--- TEXT PASSAGE ---
On August 10, 2007, the South Central Connecticut Regional Water Authority
("Parent") and RWA 21, Ltd., a wholly owned subsidiary of Parent ("Merger
Subsidiary") delivered a countersigned Clarification and Waiver Letter (the
"Waiver Letter") to BIW Limited ("BIW" or the "Company"). Pursuant to the Waiver
Letter, Parent and Merger Subsidiary agreed to waive and clarify certain
provisions of the Agreement and Plan of Merger entered into by Parent, Merger
Subsidiary and BIW on June 29, 2007, which provides that, upon the terms and
subject to the conditions set forth in the Merger Agreement, Merger Subsidiary
will merge with and into BIW (the "Merger") and BIW will become a wholly-owned
subsidiary of Parent.

Specifically, the Waiver Letter provides that, notwithstanding the provisions of
the Merger Agreement: (i) the closing condition requiring BIW shareholder
approval shall only require approval of holders of a majority of the outstanding
shares of BIW (in accordance with the applicable standard under Connecticut
law), and (ii) that the opinion of Carter Capital Corporation need only address
the fairness of the Merger consideration, from a financial point of view, to the
BIW shareholders, and not to BIW itself.
--- GIVEN INFORMATION ---
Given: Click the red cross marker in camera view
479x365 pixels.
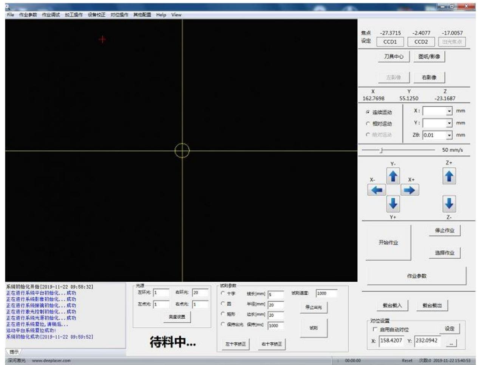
---
PROBLEMS TO WORK ON:
(a) Revise the stretch of the merger waiver text from "Specifically, the Waiver" through "to BIW itself.", replacing "majority" with "two-thirds".
(b) According to the merger waiver text, on what date did Parent, Merger Subsidiary and BIW enter into the Agreement and Plan of Merger?

THE RESPONSES:
(a)
Specifically, the Waiver Letter provides that, notwithstanding the provisions of
the Merger Agreement: (i) the closing condition requiring BIW shareholder
approval shall only require approval of holders of a two-thirds of the outstanding
shares of BIW (in accordance with the applicable standard under Connecticut
law), and (ii) that the opinion of Carter Capital Corporation need only address
the fairness of the Merger consideration, from a financial point of view, to the
BIW shareholders, and not to BIW itself.

(b) June 29, 2007.